=== Task details ===
Verbatim output of the full listing is required.

╭─ Data excerpts

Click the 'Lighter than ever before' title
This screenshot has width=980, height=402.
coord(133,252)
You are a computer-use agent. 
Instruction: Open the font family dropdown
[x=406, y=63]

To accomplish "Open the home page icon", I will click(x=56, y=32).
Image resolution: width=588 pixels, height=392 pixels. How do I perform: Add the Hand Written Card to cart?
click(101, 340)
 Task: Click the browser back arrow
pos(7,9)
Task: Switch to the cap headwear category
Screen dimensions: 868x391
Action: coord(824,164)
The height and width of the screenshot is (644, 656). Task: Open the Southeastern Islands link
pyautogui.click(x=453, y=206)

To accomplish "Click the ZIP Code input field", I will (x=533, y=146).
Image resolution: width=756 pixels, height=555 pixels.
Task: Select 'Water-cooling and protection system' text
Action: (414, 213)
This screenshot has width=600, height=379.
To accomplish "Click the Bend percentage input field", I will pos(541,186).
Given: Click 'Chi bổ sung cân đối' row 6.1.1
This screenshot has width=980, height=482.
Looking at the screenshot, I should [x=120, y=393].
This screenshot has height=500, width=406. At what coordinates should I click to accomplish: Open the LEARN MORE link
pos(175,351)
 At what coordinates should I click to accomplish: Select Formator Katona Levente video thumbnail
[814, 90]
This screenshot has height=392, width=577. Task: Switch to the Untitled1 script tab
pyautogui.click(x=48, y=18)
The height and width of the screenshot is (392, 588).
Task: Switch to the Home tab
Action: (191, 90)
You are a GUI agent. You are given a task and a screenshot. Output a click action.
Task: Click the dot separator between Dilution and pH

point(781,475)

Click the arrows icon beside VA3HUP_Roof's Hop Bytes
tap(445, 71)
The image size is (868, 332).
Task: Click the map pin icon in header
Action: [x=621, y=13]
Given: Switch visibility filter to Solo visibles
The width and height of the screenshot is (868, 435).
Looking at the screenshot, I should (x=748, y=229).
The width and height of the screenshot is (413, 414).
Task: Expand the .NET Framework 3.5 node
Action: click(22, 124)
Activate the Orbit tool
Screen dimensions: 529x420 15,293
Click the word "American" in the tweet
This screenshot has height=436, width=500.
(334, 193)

╰─

=== Response to the exercise ===
Click the 'Lighter than ever before' title
This screenshot has width=980, height=402.
coord(133,252)
You are a computer-use agent. 
Instruction: Open the font family dropdown
[x=406, y=63]

To accomplish "Open the home page icon", I will click(x=56, y=32).
Image resolution: width=588 pixels, height=392 pixels. How do I perform: Add the Hand Written Card to cart?
click(101, 340)
 Task: Click the browser back arrow
pos(7,9)
Task: Switch to the cap headwear category
Screen dimensions: 868x391
Action: coord(824,164)
The height and width of the screenshot is (644, 656). Task: Open the Southeastern Islands link
pyautogui.click(x=453, y=206)

To accomplish "Click the ZIP Code input field", I will (x=533, y=146).
Image resolution: width=756 pixels, height=555 pixels.
Task: Select 'Water-cooling and protection system' text
Action: (414, 213)
This screenshot has width=600, height=379.
To accomplish "Click the Bend percentage input field", I will pos(541,186).
Given: Click 'Chi bổ sung cân đối' row 6.1.1
This screenshot has width=980, height=482.
Looking at the screenshot, I should [x=120, y=393].
This screenshot has height=500, width=406. At what coordinates should I click to accomplish: Open the LEARN MORE link
pos(175,351)
 At what coordinates should I click to accomplish: Select Formator Katona Levente video thumbnail
[814, 90]
This screenshot has height=392, width=577. Task: Switch to the Untitled1 script tab
pyautogui.click(x=48, y=18)
The height and width of the screenshot is (392, 588).
Task: Switch to the Home tab
Action: (191, 90)
You are a GUI agent. You are given a task and a screenshot. Output a click action.
Task: Click the dot separator between Dilution and pH

point(781,475)

Click the arrows icon beside VA3HUP_Roof's Hop Bytes
tap(445, 71)
The image size is (868, 332).
Task: Click the map pin icon in header
Action: [x=621, y=13]
Given: Switch visibility filter to Solo visibles
The width and height of the screenshot is (868, 435).
Looking at the screenshot, I should (x=748, y=229).
The width and height of the screenshot is (413, 414).
Task: Expand the .NET Framework 3.5 node
Action: click(22, 124)
Activate the Orbit tool
Screen dimensions: 529x420 15,293
Click the word "American" in the tweet
This screenshot has height=436, width=500.
(334, 193)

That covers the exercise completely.